When DAP is the right choice over SOAP

Choose DAP when the report-vs-observation distinction is artificial — short-term, solution-focused, or coaching-style work where the client's narrative and your observation overlap continuously. EAP sessions (often 3–6 visits), school counseling, single-session walk-in clinics, and brief crisis stabilization are natural fits. Avoid DAP for forensic work, disability evaluations, custody-adjacent matters, or any case where a third party may later need to distinguish what the client claimed from what you witnessed.

Writing a tight Data section

The mistake new clinicians make is dumping everything into Data and writing two-paragraph notes. Discipline the Data section to four moves: (1) presenting concern in the client's words, (2) one objective marker (affect, MSE element, or measure score), (3) the intervention as delivered, (4) the client's response in-session. If a sentence does not advance one of those four, cut it. Save interpretation for Assessment.

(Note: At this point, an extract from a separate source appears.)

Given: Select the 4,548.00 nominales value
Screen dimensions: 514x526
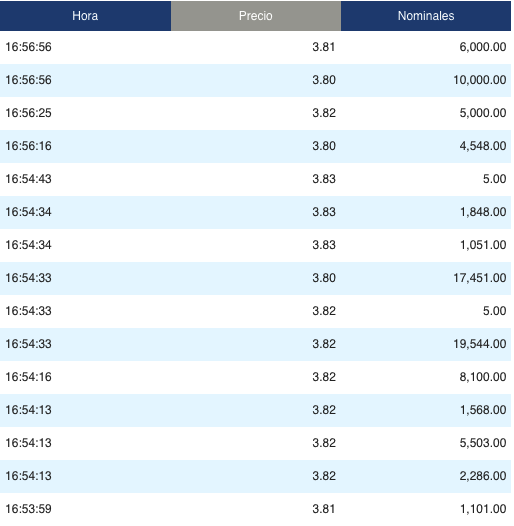Looking at the screenshot, I should [483, 146].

Sample DAP note for a school counselor

D: 14yo presented with 'I keep getting in trouble for talking back.' Affect mildly irritable, congruent. Reviewed three classroom incidents from past week using a brief A-B-C functional analysis. Identified shared antecedent (transitions between class periods). Client generated two coping options (water break, brief walk to locker). Engagement: collaborative throughout. A: Session 3 of brief CBT-informed counseling for behavioral dysregulation; client demonstrating skill acquisition (function identification) consistent with goal #1. Risk: low; no SI/HI; family-informed of progress per consent. P: Continue weekly; pilot transition-plan card with two teachers next week; re-rate behavior tracker at session 5.

Tips

  • Lead Data with one sentence of context ('Session 8 of CBT for GAD; client presented on time, engaged').
  • In Assessment, link interventions to outcomes ('Behavioral experiment disconfirmed catastrophic prediction; SUDS 8→3').

Common pitfalls

  • Treating Data as a transcript — synthesize, don't narrate every minute.
  • Skipping Assessment and going straight from Data to Plan.

Related tools

Frequently asked questions

Is DAP accepted by insurance?

Yes — most US payers accept DAP. Just make sure Assessment establishes medical necessity.